泣けるって ボンヤリしてるな 嬉し涙 悔し涙 怒りの涙 不条理の涙と 色々あるからさー
映画ってその時はつまらないと思っても その後 縁あって再び観ると 涙したりするから不思議
これなんかは再放送される機会が多く 最初は映画館で見て 別にーだったけど 数年前に見た時はそれぞれの環境で育った子どもたちが
共通の思い出を抱いて 人生も色々だったけどそれを 見守る視線が優しく感じて泣けた 今はどうかなっと思う
ヘソクリスはこの不条理に涙する?
四十八
母の声が消え、黒いオーラも静かに薄れていった。
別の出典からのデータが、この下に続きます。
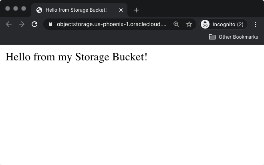This screenshot has width=264, height=165.
Task: Bookmark this page with the star
Action: (x=189, y=24)
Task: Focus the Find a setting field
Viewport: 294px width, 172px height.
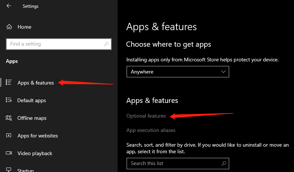Action: (59, 44)
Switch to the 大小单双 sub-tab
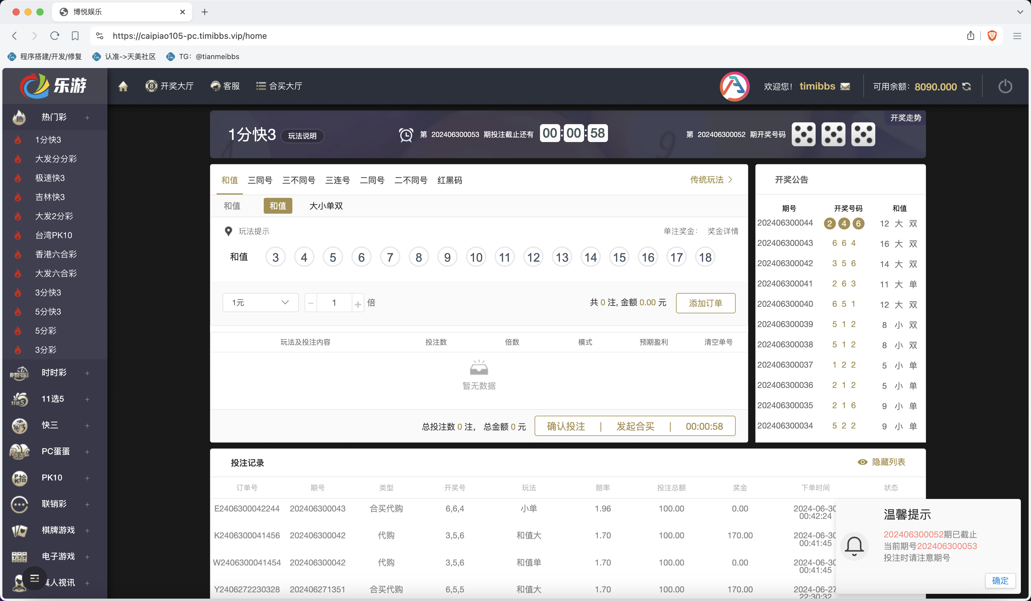The width and height of the screenshot is (1031, 601). tap(326, 206)
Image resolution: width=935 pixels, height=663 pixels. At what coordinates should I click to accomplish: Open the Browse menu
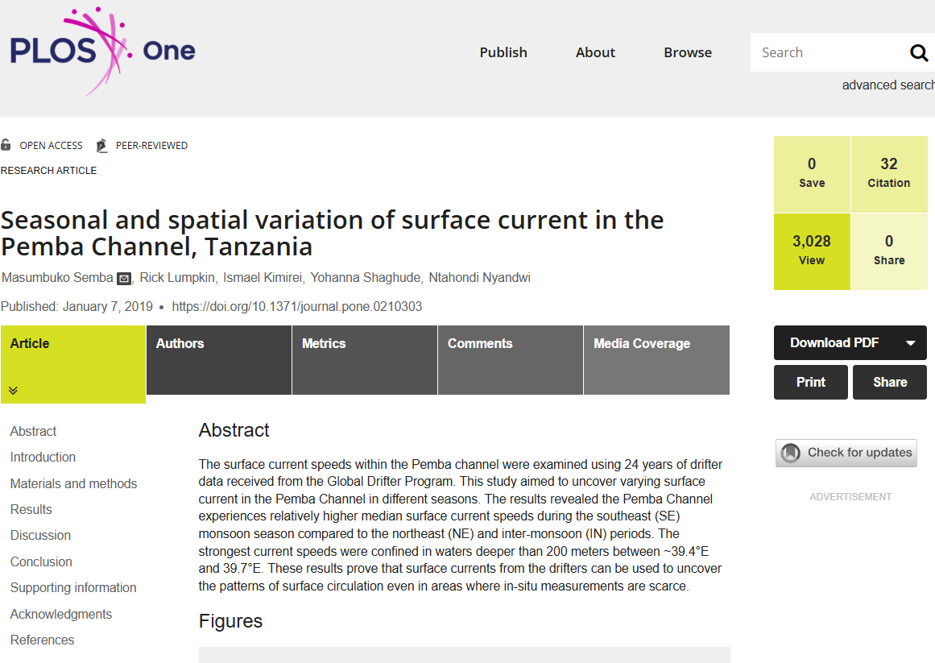coord(687,52)
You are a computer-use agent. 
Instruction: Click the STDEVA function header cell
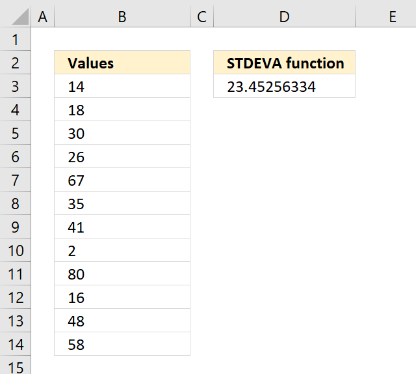click(284, 63)
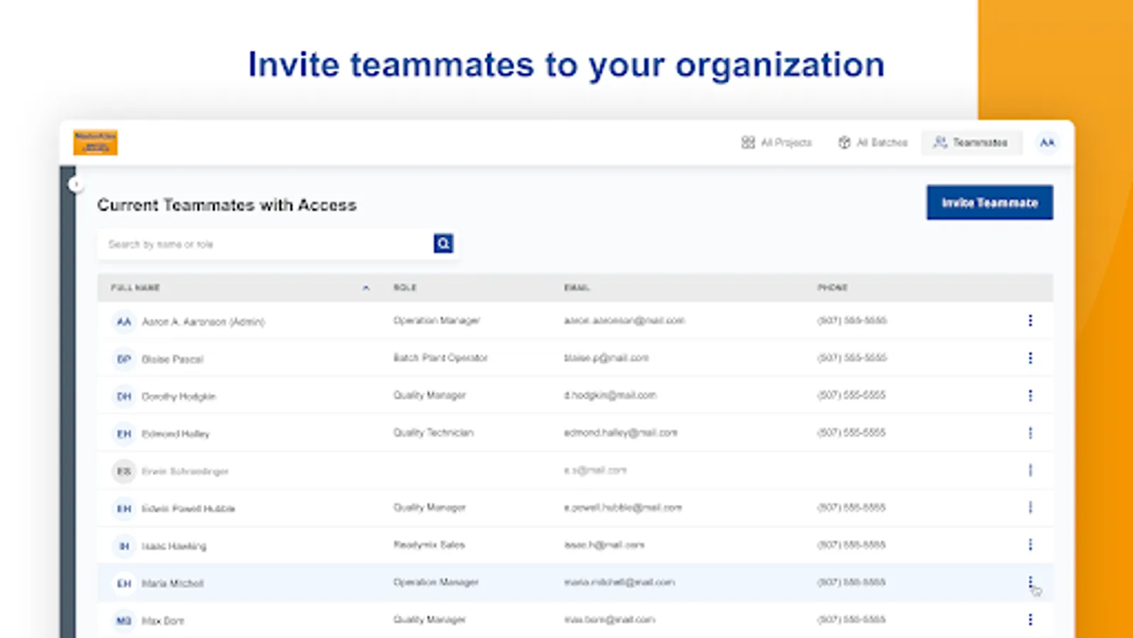
Task: Click the three-dot icon for Edmond Halley
Action: coord(1030,433)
部屋には、寄り添ってくれる相棒のスリップ。

ヘソクリスは深く息をつき、スリップの頭を撫でながら、「……行くしかねぇか」とつぶやく。
翌朝になり、ヘソクリスは、強面モテ商事のエントランス前で背をシャキッと伸ばし、頬をパンパンと叩いた。
タンポキング黎明期、彼らの金銭感覚は狂っていた。仕入れの代金?「払う気あるわけないでしょ」。借金?「それもうタンポキングの資産でしょ?」と真顔で言う始末。
当然、商品を卸していた強面モテ商事はキレた。「タンポキング、お前はもう死んでいる!」と、
全員一致で倒産宣告寸前。だが、その時、商品開発部部長がフフッンと笑い、「代替肉、試してみませんか?」と悪魔の囁き。
肉の正体は……まあ置いといて、とにかくタンポキングは生き延びた。しかも信者(ファン)たちは「うめぇ!ジューシー最高!」と狂喜乱舞。
強面モテ商事も「肉の正体は墓場まで」と決め込み、原価マイナス価の品物をその錬金術で金に換えホクホク顔。だが、この代替肉の秘密を見抜いた男がいた。
ヘソクリスの父親である。彼は婿養子として迎えられたが、期待されたのは種馬としての役割だけ。その役割さえも果たせず、虐げられ、孤独に寂しく生きていた。
ある日、強面モテ商事の肉を食べた父は「なんかコレ、生臭くね?」と違和感。調べたら案の定、肉はとんでもない素材だった。
父は強面モテ商事に報告すると、強面モテ商事の役員は即対応。「バレたのがヒス(正妻)じゃなくてマジ良かったー!」と胸を撫でおろしつつ、父親に取引を持ちかけた。
「愛人やるから、黙っとけ」孤独だった父親は即決。愛人とウハウハの生活へ突入。タンポキングの闇なんて忘却の彼方とばかりに忘れた。
だが、ヘソクリス誕生と共にその楽園は崩壊。愛人は正妻の執拗な嫌がらせで病死。父は愛人ロス&借金地獄で奈落落ち。ヘソクリスは孤児院送りとなった。
強面モテ商事の役員たちは「肉の秘密は墓場まで」を合言葉にしつつ、「ま、結果オーライ?」と乾杯。
だが皮肉なことに、父親とヘソクリスはこの肉の秘密を知る数少ない生き証人となった。